France | France, Cour administrative d'appel de Nancy, 4ème chambre, 19 septembre 2023, 23NC01671


Vu la procédure suivante :

Procédure contentieuse antérieure :

Mme B... C... née D... a demandé au tribunal administratif de Strasbourg d'annuler l'arrêté du 12 août 2021 par lequel la préfète du Bas-Rhin lui a refusé la délivrance d'un titre de séjour, l'a obligée à quitter le territoire français dans le délai de trente jours et a fixé le pays de destination.

Par un jugement no 2201627 du 31 mai 2022, le tribunal administratif de Strasbourg a jugé qu'il n'y avait plus lieu de statuer sur les conclusions d'annulation de cette demande.

Procédure

devant la cour :

Par une requête enregistrée le 30 mai 2023, Mme C... née D..., représenté...

Vu la procédure suivante :

Procédure contentieuse antérieure :

Mme B... C... née D... a demandé au tribunal administratif de Strasbourg d'annuler l'arrêté du 12 août 2021 par lequel la préfète du Bas-Rhin lui a refusé la délivrance d'un titre de séjour, l'a obligée à quitter le territoire français dans le délai de trente jours et a fixé le pays de destination.

Par un jugement no 2201627 du 31 mai 2022, le tribunal administratif de Strasbourg a jugé qu'il n'y avait plus lieu de statuer sur les conclusions d'annulation de cette demande.
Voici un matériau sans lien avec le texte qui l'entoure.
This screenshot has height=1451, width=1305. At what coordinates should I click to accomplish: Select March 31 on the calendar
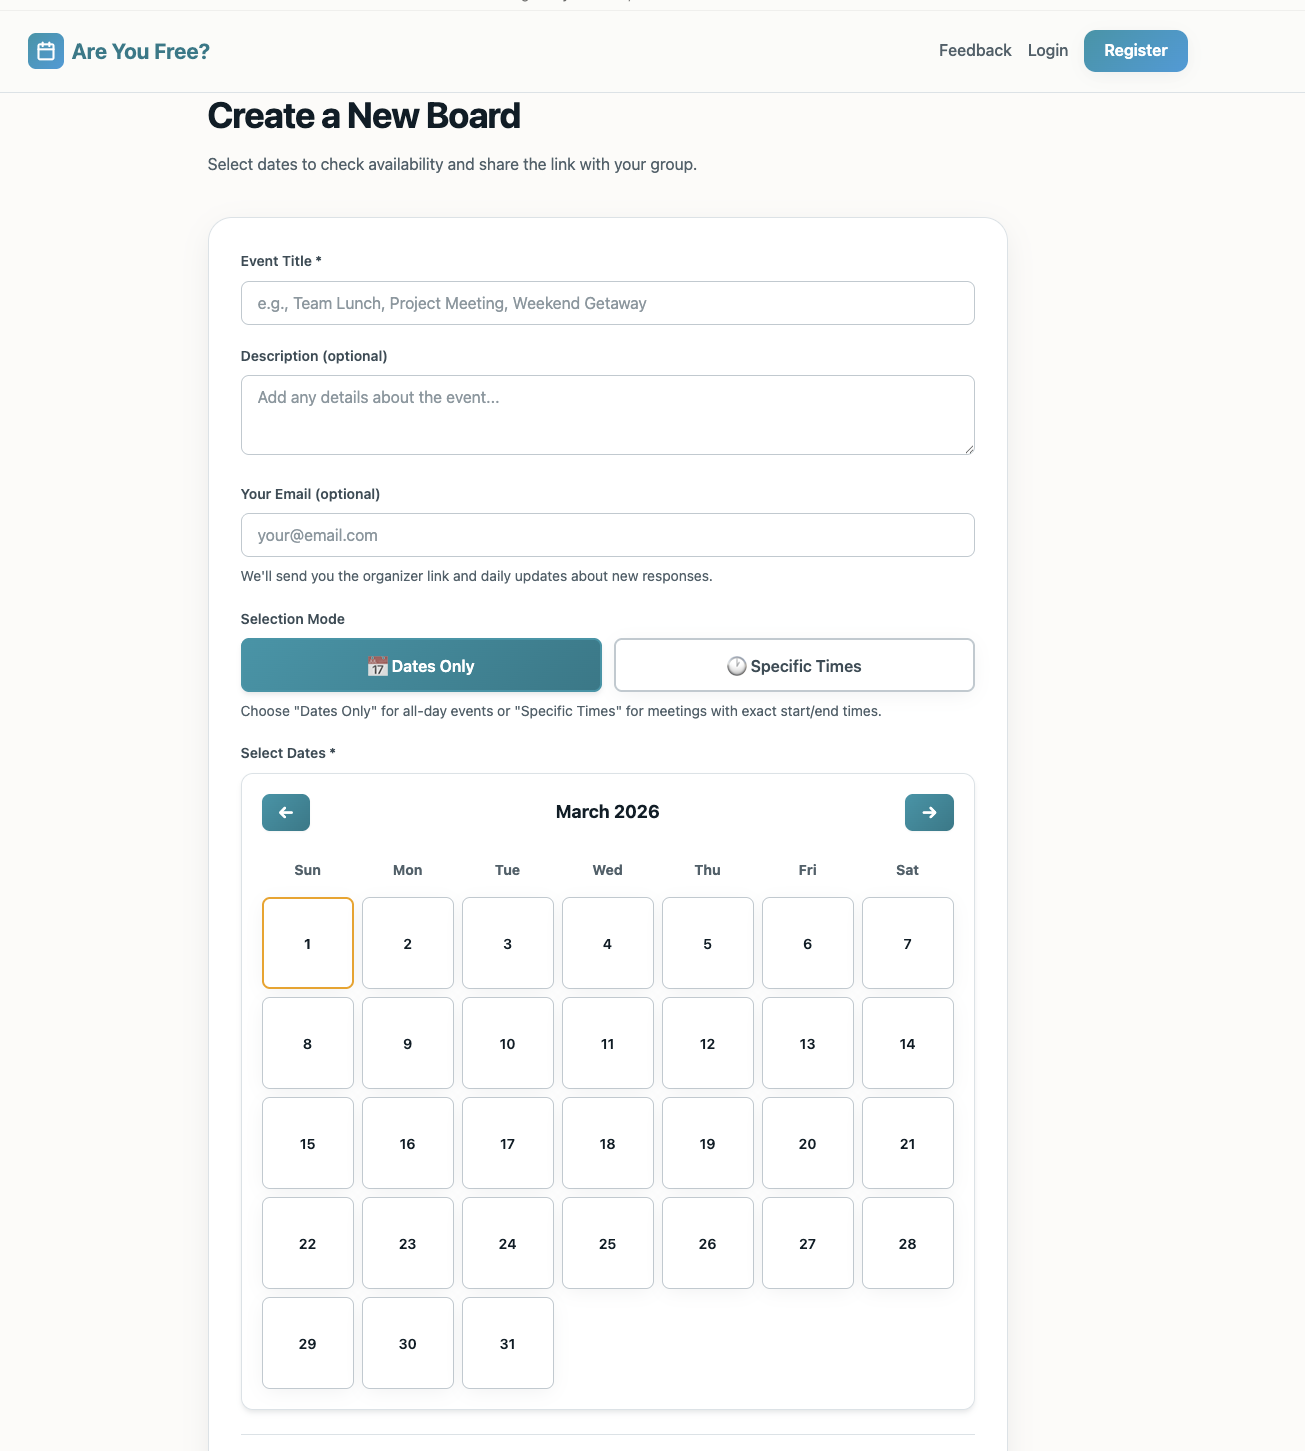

Procédure devant la cour :

Par une requête enregistrée le 30 mai 2023, Mme C... née D..., représentée par Me Berry, demande à la cour :

1°) d'annuler le jugement du 31 mai 2022 en tant qu'il prononce un non-lieu à statuer sur les conclusions d'annulation dirigées contre le refus de titre de séjour ;

2°) d'annuler l'arrêté du 12 août 2021 en tant qu'il porte refus de titre de séjour ;

3°) de mettre à la charge de l'Etat une somme de 1 500 euros en application des dispositions de l'article L. 761-1 du code de justice administrative et 37 de la loi n° 91-647 du 10 juillet 1991.

Elle soutient que :

- le préfet n'a que partiellement retiré son arrêté du 12 août 2021 de sorte que le tribunal ne pouvait pas prononcer un non-lieu sur les conclusions tendant à l'annulation du refus de titre de séjour ;

- si le préfet lui a accordé un titre pour l'avenir, l'appel présente un intérêt pour lui permettre de justifier rétroactivement de son droit au séjour ;

- son époux, à la suite du jugement du tribunal administratif de Strasbourg annulant son refus de titre de séjour, a obtenu un récépissé de demande de titre de séjour, le refus de titre de séjour porte ainsi une atteinte disproportionnée à sa vie privée et familiale en méconnaissance des dispositions de l'article L. 423-23 du code de l'entrée et du séjour des étrangers et du droit d'asile et des stipulations de l'article 8 de la convention européenne de sauvegarde des droits de l'homme et des libertés fondamentales.

Par un mémoire en défense enregistré le 21 juin 2023, la préfète du Bas-Rhin, conclut au rejet de la requête.

Elle soutient que les moyens ne sont pas fondés.

Mme C... a été admise à l'aide juridictionnelle totale par une décision du 2 mai 2023.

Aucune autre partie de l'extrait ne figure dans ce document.